Nvidia have announced that they are buying object storage company SwiftStack. Though the exact terms of the deal remain unknown, Joe Arnold (SwiftStack’s co-founder and president) posted about the news on the company blog.
Relatively speaking, SwiftStack haven’t been on the scene for that long. They were founded in 2011 and managed to raise an impressive $23.6 million over their first three years. However, the company were clearly under pressure when, in December 2019, they laid off an unknown number of employees. They also moved away from commodity object storage to focus on high performance petabyte scale applications.
Though the object storage vendor marketplace is well populated, SwiftStack were considered a second-tier player alongside the likes of Cloudian, Red Hat and Western Digital. Those leading include NetApp, Dell EMC, IBM and Hitachi Vantara.

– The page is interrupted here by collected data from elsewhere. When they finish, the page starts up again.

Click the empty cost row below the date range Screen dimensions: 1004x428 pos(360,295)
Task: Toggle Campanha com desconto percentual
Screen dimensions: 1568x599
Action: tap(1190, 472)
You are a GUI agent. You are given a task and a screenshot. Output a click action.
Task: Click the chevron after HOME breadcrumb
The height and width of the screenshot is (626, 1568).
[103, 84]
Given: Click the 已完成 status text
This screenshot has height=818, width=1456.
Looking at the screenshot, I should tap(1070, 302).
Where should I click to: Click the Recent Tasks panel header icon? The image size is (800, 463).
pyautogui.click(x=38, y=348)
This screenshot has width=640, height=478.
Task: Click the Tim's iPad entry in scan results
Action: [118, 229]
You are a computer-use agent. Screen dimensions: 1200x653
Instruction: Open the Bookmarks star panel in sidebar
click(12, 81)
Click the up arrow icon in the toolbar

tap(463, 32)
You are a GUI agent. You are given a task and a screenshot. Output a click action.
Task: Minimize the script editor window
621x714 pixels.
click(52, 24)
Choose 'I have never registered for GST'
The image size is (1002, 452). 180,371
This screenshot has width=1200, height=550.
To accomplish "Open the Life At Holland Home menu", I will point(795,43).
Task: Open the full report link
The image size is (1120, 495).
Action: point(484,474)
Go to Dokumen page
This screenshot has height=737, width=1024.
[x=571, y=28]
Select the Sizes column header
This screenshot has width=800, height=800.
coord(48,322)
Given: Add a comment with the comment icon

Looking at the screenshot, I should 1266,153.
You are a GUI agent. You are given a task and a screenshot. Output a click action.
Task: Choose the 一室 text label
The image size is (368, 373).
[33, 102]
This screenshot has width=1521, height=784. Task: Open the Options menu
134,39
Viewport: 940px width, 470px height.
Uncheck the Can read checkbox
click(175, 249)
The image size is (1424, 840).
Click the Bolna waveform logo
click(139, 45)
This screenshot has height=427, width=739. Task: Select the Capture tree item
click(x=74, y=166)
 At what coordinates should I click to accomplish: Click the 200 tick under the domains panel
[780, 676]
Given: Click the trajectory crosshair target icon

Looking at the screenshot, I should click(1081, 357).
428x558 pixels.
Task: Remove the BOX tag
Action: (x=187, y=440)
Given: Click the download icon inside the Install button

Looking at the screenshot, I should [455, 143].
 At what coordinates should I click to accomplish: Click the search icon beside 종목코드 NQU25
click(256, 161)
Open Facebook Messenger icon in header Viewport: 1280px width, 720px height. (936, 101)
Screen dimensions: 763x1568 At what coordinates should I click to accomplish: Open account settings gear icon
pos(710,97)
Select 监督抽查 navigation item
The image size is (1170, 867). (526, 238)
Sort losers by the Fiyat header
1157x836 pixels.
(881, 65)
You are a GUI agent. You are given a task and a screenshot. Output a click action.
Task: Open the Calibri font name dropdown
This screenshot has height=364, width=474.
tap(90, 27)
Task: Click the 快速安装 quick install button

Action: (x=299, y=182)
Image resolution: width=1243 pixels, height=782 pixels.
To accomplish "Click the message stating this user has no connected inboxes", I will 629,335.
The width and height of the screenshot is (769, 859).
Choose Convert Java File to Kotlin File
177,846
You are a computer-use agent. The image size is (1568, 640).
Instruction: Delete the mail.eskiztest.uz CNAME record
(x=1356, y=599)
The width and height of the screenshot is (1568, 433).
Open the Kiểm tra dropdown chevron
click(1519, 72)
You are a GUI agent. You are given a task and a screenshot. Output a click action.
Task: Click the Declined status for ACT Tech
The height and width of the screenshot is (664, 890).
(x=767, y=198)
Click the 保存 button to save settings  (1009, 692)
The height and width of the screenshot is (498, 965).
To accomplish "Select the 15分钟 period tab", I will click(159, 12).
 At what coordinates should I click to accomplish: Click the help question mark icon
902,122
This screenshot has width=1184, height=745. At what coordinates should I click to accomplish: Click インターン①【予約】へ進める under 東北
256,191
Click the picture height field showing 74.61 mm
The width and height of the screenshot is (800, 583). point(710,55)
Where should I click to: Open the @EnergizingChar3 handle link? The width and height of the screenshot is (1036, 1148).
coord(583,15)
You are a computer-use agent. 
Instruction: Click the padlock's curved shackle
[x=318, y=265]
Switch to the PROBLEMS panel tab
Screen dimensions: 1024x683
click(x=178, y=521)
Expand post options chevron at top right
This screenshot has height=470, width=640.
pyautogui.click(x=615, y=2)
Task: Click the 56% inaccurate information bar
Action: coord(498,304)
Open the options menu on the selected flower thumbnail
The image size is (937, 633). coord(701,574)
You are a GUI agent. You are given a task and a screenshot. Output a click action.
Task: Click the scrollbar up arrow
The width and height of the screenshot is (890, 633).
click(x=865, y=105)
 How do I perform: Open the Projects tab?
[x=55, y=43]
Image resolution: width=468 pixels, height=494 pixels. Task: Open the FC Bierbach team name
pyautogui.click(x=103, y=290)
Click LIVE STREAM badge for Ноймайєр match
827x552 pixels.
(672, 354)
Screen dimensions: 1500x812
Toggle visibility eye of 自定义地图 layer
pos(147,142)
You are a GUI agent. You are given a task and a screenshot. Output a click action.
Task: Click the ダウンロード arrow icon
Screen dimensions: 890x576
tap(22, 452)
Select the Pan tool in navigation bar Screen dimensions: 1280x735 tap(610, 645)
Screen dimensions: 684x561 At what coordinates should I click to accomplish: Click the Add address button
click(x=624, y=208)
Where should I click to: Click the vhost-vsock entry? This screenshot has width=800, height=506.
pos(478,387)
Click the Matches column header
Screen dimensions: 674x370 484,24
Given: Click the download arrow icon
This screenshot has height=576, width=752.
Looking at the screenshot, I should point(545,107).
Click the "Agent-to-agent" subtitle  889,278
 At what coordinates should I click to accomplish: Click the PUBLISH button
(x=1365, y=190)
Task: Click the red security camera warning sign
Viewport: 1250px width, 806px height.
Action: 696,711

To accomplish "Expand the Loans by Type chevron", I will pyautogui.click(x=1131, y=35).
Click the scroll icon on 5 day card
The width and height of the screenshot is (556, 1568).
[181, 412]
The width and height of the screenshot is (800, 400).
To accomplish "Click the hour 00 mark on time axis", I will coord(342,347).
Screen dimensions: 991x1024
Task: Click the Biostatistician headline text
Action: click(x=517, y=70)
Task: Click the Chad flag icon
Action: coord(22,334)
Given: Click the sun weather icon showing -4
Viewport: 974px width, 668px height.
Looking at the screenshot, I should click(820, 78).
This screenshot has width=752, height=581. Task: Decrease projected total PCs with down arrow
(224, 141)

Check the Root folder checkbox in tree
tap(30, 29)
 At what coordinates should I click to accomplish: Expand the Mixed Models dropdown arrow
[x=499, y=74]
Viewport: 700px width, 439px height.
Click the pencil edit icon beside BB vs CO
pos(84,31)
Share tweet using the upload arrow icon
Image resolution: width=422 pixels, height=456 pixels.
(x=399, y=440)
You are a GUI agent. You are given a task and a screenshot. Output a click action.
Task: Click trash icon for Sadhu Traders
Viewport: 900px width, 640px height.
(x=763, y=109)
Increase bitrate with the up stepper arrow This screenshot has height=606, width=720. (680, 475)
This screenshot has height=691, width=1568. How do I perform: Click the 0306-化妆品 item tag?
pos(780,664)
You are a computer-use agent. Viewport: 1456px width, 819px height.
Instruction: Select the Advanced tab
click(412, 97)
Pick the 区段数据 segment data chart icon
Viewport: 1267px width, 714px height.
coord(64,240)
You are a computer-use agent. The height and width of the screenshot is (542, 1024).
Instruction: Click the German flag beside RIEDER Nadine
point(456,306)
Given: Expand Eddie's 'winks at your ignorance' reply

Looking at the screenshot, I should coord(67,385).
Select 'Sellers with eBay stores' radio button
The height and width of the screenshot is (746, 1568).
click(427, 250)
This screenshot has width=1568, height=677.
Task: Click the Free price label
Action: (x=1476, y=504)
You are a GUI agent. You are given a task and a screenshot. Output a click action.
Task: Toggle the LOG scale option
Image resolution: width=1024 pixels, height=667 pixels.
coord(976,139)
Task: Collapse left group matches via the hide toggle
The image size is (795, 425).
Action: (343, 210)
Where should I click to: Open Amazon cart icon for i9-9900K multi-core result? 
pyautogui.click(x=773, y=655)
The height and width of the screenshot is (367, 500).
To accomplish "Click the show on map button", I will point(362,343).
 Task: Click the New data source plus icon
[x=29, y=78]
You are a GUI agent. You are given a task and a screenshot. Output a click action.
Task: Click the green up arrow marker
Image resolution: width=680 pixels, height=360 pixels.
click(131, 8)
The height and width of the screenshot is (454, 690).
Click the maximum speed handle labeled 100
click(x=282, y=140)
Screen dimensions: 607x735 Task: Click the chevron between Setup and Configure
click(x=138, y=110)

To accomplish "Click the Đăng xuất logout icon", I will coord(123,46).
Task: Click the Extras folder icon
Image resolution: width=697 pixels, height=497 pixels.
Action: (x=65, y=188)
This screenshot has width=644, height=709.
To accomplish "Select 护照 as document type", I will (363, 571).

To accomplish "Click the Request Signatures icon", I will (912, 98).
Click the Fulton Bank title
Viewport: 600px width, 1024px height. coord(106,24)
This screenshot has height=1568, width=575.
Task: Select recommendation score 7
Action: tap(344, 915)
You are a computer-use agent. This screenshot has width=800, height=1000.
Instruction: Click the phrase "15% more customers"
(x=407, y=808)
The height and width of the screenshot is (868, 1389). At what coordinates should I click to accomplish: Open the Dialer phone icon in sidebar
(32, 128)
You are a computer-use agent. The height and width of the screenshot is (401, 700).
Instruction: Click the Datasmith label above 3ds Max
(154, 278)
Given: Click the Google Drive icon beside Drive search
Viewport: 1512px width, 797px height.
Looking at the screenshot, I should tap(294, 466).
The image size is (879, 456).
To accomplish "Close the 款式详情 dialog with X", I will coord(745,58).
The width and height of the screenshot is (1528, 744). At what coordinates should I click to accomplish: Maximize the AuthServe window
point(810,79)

“Building AI supercomputers is exciting to the entire SwiftStack team. We couldn’t be more thrilled to work with the talented folks at Nvidia and look forward to contributing to its world-leading accelerated computing solutions,” said Joe Arnold in the blog post.
“To our existing customers—we will continue to maintain, enhance, and support 1space, ProxyFS, Swift, and the Controller. SwiftStack’s technology is already a key part of NVIDIA’s GPU-powered AI infrastructure, and this acquisition will strengthen what we do for you.”
Interestingly, there’s no comment from Don Jaworski, the CEO of the company. SwiftStack refused to say whether he was staying. As such, we can conclude he’s either leaving the company, or negotiations for his merged role are still under discussion.
Nvidia’s head of enterprise computing, Manuvir Dad, said that Nvidia is not interested in becoming a storage company or to sell storage. Instead, it is buying SwiftStack for its technology, of which it already uses in its data centres. Nvidia will use it internally and allow their customers to access it, but they will not be saying it.
Of particular interest to Nvidia is SwiftStack’s 1space technology. It helps GPUs with their caching and tiering. It’s a file connector that lets cloud-native applications get data from on-premises or in AWS. It helps ensure that the resource is always consuming data and isn’t being underutilised.
In fact, Nvidia have been a customer of SwiftStack’s for over a year, so the two firms already have an existing relationship. Other customers of SwiftStack’s include PayPal, Snapfish, Verizon, and DC Box. Nvidia will no doubt enjoy the benefits that come from furthering their relationships with these firms.
“Nvidia are going to open source everything. I’m pretty sure they paid very little, and they will use the software to build a reference architecture so that partners can build their solutions,” said GigaOm analyst Enrico Signoretti.
This isn’t a surprise move for Nvidia. For the past years, they’ve been acquiring technologies and intellectual property for data centres. Supercomputers are of a particular interest to them. One example is when they acquired Mellanox, which develops technologies that connect servers. It’s clear that the company, primarily known for graphics, are keen to expand their footing in the industry.